Эта неожиданная и грубая выходка окончательно вывела меня изъ терпѣнія, и я, будучи не въ силахъ сдерживаться долѣе, крикнулъ:
— Безсовѣстный и неблагодарный негодяй! Иди прочь отсюда и не оскверняй долѣе моего жилища твоею низостью. Ступай и никогда не показывайся мнѣ на глаза. Уходи вонъ! И пусть тебя постигнетъ одно лишь наказаніе: проснувшаяся совѣсть, которая не дастъ тебѣ покоя!
Съ этими словами я кинулъ ему портфель, который онъ съ улыбкою поймалъ на лету и, преспокойно застегнувъ на всѣ скобки, ушелъ, оставивъ насъ въ глубокомъ недоумѣніи при видѣ его самоувѣренности. Жена моя была особенно раздосадована тѣмъ, что ничѣмъ не удалось разсердить его, и онъ, очевидно, нимало не стыдился своего поведенія.

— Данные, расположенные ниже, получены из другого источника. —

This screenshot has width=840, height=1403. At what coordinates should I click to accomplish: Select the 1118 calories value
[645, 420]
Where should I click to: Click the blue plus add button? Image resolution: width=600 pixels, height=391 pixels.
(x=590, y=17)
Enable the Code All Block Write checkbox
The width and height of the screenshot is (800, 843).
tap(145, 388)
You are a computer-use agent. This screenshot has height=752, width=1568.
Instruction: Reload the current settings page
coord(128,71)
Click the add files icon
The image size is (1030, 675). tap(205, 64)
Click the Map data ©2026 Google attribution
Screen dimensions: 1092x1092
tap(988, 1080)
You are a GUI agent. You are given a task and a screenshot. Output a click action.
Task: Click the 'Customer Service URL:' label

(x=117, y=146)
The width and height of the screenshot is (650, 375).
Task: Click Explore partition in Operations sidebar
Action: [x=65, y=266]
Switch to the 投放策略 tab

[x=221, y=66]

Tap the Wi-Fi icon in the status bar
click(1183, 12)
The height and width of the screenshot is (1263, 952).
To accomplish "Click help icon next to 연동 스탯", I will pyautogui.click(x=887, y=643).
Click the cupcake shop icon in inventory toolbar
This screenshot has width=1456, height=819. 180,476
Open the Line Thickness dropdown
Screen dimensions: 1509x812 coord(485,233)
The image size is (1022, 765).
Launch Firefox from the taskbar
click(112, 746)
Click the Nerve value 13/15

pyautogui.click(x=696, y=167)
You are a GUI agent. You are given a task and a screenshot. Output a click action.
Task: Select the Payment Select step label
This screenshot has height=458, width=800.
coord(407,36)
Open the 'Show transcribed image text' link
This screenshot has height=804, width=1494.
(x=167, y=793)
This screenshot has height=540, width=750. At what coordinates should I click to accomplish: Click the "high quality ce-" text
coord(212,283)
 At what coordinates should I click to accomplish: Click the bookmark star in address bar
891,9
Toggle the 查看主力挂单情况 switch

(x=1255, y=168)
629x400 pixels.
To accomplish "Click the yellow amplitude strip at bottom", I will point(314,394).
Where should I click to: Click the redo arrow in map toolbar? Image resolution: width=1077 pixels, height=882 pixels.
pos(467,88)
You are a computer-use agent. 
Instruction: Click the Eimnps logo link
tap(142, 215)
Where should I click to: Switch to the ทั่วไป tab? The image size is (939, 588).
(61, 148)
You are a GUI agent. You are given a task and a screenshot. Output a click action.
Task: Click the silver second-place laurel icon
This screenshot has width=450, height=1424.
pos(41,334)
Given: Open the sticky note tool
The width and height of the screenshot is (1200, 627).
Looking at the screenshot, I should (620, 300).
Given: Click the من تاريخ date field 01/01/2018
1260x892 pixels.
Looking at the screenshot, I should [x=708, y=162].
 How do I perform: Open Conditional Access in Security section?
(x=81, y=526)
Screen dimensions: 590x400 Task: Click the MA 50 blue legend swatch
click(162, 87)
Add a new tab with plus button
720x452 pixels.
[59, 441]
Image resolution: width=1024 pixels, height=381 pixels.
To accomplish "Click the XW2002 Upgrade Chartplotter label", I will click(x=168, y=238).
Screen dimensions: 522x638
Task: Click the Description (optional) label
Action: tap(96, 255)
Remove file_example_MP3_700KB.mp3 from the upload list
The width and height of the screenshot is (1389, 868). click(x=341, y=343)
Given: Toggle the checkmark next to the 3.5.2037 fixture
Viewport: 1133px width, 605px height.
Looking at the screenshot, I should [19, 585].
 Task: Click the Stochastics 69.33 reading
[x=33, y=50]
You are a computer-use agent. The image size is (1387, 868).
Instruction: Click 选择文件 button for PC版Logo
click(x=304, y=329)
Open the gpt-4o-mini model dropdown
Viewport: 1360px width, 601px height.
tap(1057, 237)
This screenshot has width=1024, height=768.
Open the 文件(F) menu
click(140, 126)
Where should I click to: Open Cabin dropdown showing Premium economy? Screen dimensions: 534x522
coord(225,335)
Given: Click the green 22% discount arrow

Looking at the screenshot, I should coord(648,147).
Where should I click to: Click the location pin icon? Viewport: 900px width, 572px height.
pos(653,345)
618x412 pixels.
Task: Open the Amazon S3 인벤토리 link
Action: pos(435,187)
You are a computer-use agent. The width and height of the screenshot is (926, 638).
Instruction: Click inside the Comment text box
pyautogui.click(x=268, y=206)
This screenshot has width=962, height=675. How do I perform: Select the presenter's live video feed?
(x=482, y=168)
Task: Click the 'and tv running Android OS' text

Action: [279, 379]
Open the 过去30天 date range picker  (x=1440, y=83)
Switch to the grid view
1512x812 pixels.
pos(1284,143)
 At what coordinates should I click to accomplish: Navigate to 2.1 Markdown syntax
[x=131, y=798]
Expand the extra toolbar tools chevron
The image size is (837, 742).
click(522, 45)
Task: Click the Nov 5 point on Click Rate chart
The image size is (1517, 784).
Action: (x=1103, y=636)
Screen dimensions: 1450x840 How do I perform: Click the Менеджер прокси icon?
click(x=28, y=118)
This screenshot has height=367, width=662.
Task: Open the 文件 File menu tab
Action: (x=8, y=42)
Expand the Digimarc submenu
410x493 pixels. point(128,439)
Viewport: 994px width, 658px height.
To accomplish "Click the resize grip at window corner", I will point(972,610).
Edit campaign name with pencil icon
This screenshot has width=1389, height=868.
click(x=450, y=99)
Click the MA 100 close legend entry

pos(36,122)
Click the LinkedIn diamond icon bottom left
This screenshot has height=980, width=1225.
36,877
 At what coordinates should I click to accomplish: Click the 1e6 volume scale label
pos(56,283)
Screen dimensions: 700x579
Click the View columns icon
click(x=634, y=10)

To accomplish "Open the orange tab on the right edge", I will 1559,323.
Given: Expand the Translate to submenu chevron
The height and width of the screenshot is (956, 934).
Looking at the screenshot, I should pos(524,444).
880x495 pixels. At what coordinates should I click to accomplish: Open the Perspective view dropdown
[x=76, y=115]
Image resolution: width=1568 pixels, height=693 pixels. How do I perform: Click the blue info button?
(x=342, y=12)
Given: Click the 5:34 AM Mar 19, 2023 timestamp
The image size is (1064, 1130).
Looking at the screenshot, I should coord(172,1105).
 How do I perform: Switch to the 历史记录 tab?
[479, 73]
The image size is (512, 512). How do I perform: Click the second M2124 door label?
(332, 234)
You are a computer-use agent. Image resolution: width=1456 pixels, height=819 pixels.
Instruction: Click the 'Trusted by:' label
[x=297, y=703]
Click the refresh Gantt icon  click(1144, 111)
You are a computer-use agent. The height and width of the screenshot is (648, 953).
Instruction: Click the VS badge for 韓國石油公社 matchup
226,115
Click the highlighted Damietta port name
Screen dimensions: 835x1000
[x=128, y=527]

— Душа моя, воскликнулъ я, желая успокоить страсти, черезчуръ разбушевавшіяся въ нашей семьѣ, - нечего дивиться тому, что у дурного человѣка стыда нѣтъ: такіе люди стыдятся лишь добрыхъ своихъ побужденій, а порочными гордятся. Въ одномъ аллегорическомъ сказаніи говорится, что Грѣхъ и Стыдъ вначалѣ были пріятели и всегда неразлучны; во вскорѣ они почувствовали неудобства своего союза: Грѣхъ часто доставлялъ Стыду большія безпокойства, а Стыдъ, въ свою очередь, склоненъ былъ разоблачать тайныя козни Грѣха. Они долго вздорили между собою и, наконецъ, порѣшили разойтись навсегда. Грѣхъ смѣло выступилъ въ путь одинъ, въ догонку за Судьбой, которая шла впереди, въ образѣ палача. Но Стыдъ, робкій отъ природы, воротился и присосѣдился къ Добродѣтели, отъ которой онъ вмѣстѣ съ Грѣхомъ давно ушелъ, въ началѣ ихъ общаго странствованія. И вотъ почему, дѣти мои, всегда такъ случается, что какъ только человѣкъ хоть немного поякшался съ Грѣхомъ, Стыдъ покидаетъ его на пути и спѣшитъ присоединиться къ тѣмъ немногимъ добродѣтелямъ, какія еще остались на свѣтѣ.